DATASET ENTRIES: Begin

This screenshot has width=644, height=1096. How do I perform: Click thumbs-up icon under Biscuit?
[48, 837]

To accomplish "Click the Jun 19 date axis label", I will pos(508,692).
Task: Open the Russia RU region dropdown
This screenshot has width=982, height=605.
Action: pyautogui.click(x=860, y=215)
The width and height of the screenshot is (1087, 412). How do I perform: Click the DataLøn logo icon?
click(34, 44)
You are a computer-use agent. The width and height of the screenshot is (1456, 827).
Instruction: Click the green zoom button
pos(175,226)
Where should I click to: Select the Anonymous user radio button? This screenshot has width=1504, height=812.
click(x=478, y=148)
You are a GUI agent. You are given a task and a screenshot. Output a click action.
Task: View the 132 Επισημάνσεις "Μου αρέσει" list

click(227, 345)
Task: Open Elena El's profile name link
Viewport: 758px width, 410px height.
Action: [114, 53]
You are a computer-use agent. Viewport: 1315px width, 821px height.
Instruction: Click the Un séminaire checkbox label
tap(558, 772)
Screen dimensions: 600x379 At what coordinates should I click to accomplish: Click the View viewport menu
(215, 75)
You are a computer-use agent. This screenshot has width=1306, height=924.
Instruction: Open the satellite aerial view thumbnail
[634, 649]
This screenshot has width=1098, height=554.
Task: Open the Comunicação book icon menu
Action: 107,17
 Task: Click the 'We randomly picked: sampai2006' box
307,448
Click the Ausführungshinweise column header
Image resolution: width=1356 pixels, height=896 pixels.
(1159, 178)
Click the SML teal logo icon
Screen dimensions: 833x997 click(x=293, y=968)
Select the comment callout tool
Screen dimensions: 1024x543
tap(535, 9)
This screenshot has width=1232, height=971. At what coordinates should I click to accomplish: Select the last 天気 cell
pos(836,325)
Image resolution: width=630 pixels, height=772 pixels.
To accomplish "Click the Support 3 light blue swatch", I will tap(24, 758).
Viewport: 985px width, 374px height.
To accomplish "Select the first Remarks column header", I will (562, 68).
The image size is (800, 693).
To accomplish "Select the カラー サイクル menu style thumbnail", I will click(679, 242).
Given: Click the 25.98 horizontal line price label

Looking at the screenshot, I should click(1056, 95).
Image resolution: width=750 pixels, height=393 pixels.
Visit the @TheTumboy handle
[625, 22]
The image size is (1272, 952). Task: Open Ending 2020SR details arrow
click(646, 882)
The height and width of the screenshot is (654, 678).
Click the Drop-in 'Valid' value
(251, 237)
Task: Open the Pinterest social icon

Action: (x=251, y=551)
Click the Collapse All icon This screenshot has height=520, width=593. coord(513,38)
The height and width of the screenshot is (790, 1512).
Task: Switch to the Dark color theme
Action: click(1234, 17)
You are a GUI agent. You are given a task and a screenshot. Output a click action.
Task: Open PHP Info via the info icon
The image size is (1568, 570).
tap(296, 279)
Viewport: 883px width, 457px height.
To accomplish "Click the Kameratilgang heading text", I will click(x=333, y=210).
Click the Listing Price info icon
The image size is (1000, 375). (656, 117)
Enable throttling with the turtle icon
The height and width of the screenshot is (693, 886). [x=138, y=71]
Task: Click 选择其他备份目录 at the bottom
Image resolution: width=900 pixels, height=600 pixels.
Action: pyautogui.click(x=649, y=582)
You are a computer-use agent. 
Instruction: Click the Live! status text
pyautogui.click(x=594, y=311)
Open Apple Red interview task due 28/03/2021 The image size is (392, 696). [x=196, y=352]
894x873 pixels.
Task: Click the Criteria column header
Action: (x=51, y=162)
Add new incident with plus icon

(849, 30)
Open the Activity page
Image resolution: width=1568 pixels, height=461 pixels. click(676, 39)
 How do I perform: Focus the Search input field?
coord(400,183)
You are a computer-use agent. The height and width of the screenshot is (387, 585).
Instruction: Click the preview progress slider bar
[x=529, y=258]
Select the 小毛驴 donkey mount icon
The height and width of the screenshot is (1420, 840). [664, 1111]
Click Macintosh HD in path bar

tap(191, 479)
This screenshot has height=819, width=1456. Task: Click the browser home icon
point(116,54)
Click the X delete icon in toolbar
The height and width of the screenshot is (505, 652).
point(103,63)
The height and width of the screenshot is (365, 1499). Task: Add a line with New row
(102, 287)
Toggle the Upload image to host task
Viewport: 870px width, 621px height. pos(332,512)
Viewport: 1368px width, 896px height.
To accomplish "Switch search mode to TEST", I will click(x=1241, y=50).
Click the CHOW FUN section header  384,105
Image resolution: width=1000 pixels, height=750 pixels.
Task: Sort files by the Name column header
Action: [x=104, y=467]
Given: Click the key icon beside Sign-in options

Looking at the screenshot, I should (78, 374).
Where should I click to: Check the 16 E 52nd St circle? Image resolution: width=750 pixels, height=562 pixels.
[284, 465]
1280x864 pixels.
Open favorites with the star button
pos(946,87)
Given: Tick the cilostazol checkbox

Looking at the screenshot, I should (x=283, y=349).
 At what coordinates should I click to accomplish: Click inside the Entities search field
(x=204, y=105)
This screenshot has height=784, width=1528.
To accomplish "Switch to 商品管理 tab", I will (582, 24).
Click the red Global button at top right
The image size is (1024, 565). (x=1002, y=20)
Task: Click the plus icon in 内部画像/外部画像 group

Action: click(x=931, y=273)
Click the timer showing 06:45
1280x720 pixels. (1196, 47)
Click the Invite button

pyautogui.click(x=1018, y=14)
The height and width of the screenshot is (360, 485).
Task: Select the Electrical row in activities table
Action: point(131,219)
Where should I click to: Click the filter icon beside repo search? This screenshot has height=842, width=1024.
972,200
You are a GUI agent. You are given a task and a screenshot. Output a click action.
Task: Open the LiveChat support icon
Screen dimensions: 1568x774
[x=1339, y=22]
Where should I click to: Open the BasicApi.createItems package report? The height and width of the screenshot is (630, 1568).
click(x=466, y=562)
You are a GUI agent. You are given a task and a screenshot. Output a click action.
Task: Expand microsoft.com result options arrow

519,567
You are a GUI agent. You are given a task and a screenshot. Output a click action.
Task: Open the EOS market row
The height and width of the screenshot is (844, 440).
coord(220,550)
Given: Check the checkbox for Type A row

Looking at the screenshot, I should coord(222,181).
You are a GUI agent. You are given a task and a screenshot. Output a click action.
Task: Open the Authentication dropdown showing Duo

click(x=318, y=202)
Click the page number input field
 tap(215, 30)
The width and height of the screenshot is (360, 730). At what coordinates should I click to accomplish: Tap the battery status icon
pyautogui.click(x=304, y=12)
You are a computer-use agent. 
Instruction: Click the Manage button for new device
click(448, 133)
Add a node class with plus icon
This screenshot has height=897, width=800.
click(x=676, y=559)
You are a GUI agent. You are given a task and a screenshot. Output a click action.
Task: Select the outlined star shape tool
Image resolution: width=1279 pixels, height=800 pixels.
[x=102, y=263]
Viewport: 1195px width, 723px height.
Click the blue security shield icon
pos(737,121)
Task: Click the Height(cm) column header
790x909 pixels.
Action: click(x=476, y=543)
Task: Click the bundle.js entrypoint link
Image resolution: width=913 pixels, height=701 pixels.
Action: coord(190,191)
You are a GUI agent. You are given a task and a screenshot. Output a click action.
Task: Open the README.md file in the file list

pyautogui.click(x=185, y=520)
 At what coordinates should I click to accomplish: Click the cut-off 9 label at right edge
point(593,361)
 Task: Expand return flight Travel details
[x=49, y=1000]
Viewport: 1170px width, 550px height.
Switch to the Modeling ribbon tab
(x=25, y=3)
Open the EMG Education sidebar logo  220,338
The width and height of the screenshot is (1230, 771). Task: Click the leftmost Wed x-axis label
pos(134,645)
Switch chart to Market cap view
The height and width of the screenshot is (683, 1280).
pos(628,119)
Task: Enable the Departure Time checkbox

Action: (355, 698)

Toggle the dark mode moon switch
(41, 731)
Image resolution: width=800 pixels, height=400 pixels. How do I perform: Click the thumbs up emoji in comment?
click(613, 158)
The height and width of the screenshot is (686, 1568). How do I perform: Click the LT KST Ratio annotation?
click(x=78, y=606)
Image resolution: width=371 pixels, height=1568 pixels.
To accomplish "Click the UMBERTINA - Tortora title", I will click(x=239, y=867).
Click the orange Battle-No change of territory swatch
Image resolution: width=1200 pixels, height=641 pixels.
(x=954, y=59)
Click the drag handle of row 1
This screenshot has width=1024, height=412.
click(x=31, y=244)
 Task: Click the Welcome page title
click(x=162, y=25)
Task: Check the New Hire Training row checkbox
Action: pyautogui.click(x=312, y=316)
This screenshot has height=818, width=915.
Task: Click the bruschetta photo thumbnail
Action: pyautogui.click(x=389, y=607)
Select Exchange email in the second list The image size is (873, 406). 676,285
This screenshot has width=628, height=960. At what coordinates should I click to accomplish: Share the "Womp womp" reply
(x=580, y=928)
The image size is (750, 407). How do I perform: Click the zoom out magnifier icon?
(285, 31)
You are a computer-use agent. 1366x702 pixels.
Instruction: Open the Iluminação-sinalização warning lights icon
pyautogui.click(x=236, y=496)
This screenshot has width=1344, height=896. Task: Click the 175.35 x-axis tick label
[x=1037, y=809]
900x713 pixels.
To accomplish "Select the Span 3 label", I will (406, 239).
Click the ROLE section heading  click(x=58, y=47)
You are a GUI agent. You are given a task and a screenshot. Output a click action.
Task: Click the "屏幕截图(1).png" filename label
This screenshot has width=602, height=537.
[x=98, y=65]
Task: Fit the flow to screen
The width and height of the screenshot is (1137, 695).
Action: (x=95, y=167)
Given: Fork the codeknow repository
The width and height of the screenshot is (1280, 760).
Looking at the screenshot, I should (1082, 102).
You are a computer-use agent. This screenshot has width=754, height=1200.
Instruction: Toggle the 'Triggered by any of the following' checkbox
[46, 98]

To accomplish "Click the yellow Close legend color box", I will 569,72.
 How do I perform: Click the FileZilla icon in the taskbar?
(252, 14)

DATASET ENTRIES: End

- **WHAT YOU SHOULD DO**
Given the records above, reproduce precisely and only the lines between the line holding "Open the Activity page" and the line holding "You are a computer-use agent. The height", inclusive.

- **YOUR SOLUTION**
Open the Activity page
Image resolution: width=1568 pixels, height=461 pixels. click(676, 39)
 How do I perform: Focus the Search input field?
coord(400,183)
You are a computer-use agent. The height and width of the screenshot is (387, 585).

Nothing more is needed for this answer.